A veces, el volumen destruye o, en el mejor de los casos, desentona. El artista debe ser muy cuidadoso, inspirado, serio y de oficio maduro para lograr superar las dificultades de estas experiencias. Por suerte, estas cualidades se evidencian en cada tramo de la obra mencionada y en toda la muestra de Marcelo Mendizábal (1956) recién inaugurada en el Centro Cultural Dodecá, una institución que continúa con su tradicional política de ofrecer cada mes una exposición de prestigiosos artistas uruguayos contemporáneos con excelentes montajes y una creativa edición de catálogos. Hay que llegar a Punta Gorda, pero siempre es un esfuerzo que vale la pena.
En el camino acertado.
El cuadro que parece presidir la exposición de Mendizábal —hermano de Martín Mendizábal, ganador del segundo puesto del Premio Bicentenario de Pintura 2011— abre las puertas a un recorrido singular. No casualmente esta apuesta se titula “Desenredos”. Tanto logra Mendizábal con sus hilos y cordones, con sus trabajosas figuras y con sus aparentes enredos, que el visitante tiene la impresión de seguir un trazo que lo llevará a algún lado que nunca visitó, al fin de un camino, a otro lugar, donde destino y punto de partida vuelven a encontrarse y abrir así otra perspectiva, como en una encrucijada.
Las líneas de Mendizábal están planeadas, pero forman parte de un plan que solo busca el nuevo comienzo, el eterno retorno, el inicio de otro camino, la felicísima expectativa de poder empezar una vez más y de abrir puertas que no estaban abiertas, que ni siquiera uno pueda imaginar que existían.
Al mismo tiempo, ese hilo de Ariadna que según la mitología ella ofreció a su amado para salir del laberinto, puede sentirse físicamente como un cuerpo donde puede entrar la mano. Y permite sentir otra sensación: la de que ese viaje es posible, sensorialmente posible. A veces, lo logra desde el propio color y la pintura, territorios donde el plástico hace jugar este interminable juego de enredos con pequeñas estaciones, con lugares prohibidos o cerrados, con geometrías desparramadas en la tela, con una curiosa armonía. Uno no sabe qué fue primero, si el hilo o la línea, si el volumen o la trama, a veces encerrada en pequeñas obras, otras en despliegues de mayor tamaño.

Material proporcionado:

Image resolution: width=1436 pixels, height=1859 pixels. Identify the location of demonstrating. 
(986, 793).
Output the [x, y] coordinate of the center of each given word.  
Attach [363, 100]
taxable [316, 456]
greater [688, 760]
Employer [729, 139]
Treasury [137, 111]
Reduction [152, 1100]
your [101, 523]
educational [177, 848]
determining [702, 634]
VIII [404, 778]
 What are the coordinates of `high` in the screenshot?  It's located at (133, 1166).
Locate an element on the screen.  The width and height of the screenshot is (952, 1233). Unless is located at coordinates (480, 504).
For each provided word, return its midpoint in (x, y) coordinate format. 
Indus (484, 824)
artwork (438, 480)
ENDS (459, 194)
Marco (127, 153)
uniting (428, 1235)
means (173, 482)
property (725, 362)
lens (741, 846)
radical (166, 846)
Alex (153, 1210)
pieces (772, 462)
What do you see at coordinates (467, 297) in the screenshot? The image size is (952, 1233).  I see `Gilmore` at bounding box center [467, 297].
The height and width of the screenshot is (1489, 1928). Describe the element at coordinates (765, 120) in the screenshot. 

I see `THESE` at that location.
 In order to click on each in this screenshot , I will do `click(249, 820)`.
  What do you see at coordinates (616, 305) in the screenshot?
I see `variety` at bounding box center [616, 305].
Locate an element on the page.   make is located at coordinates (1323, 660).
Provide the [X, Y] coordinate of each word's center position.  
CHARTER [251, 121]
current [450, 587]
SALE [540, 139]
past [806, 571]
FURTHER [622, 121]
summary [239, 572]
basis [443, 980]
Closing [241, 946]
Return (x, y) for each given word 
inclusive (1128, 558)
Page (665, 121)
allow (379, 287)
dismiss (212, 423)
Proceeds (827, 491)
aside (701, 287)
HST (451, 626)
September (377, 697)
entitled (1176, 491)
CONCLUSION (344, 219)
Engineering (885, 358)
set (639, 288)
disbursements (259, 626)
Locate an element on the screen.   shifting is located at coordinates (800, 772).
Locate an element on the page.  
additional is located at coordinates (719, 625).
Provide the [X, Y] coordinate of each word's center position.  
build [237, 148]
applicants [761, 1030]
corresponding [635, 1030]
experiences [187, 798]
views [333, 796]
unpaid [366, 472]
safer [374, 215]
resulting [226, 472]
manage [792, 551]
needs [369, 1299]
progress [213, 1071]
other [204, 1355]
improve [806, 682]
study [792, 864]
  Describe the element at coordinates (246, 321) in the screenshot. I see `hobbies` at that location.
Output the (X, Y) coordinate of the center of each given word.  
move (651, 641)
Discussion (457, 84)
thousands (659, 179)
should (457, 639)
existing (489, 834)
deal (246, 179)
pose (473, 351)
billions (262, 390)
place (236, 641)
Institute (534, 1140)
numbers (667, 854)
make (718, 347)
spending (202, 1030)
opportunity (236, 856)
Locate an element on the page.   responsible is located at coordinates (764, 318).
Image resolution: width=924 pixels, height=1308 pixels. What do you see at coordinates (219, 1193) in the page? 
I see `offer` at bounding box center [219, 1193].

Consigna dada 1: Transcribe sin cambios el pasaje de la reseña sobre la muestra de Mendizábal que empieza en "A veces, el" y termina en "el camino acertado.".
Consigna dada 2: Por favor, continúa la reseña sobre la muestra de Mendizábal a partir de su última oración.

Respuesta escrita 1:
A veces, el volumen destruye o, en el mejor de los casos, desentona. El artista debe ser muy cuidadoso, inspirado, serio y de oficio maduro para lograr superar las dificultades de estas experiencias. Por suerte, estas cualidades se evidencian en cada tramo de la obra mencionada y en toda la muestra de Marcelo Mendizábal (1956) recién inaugurada en el Centro Cultural Dodecá, una institución que continúa con su tradicional política de ofrecer cada mes una exposición de prestigiosos artistas uruguayos contemporáneos con excelentes montajes y una creativa edición de catálogos. Hay que llegar a Punta Gorda, pero siempre es un esfuerzo que vale la pena.
En el camino acertado.

Respuesta escrita 2:
Lo que sí sabe es que la pintura está siempre presente: en los pequeños espacios de color dentro de la tela, en las líneas, o en la tela literalmente arrasada por un solo tono, cargada sobre el incesante ir y venir de formas y de caminos. Este despiste provoca un encuentro preciso entre la materia y el espacio, entre la imagen pura, percibida a distancia, con la calidad de un lenguaje muy personal y la construcción casi geográfica de territorios levemente superpuestos sobre las superficies, que crecen y dominan cuando el ojo se acerca, cuando los dedos casi los acarician.
La obra de Mendizábal ofrece la calidez del color, y el desajuste de esa materia incorporada, que le aporta complejidad, un punto de fuga inquietante, sumamente atractivo, como en ese juego donde el lápiz tiene que recorrer las líneas hasta llegar a un destino.
Pero esto sucede sin obviedad, sin el dibujito enfrente, sin un punto final. Como los recorridos de la mente o del propio ser humano, a menudo perdido en desafíos, logros, desencuentros y trayectos tantas veces inexplicables.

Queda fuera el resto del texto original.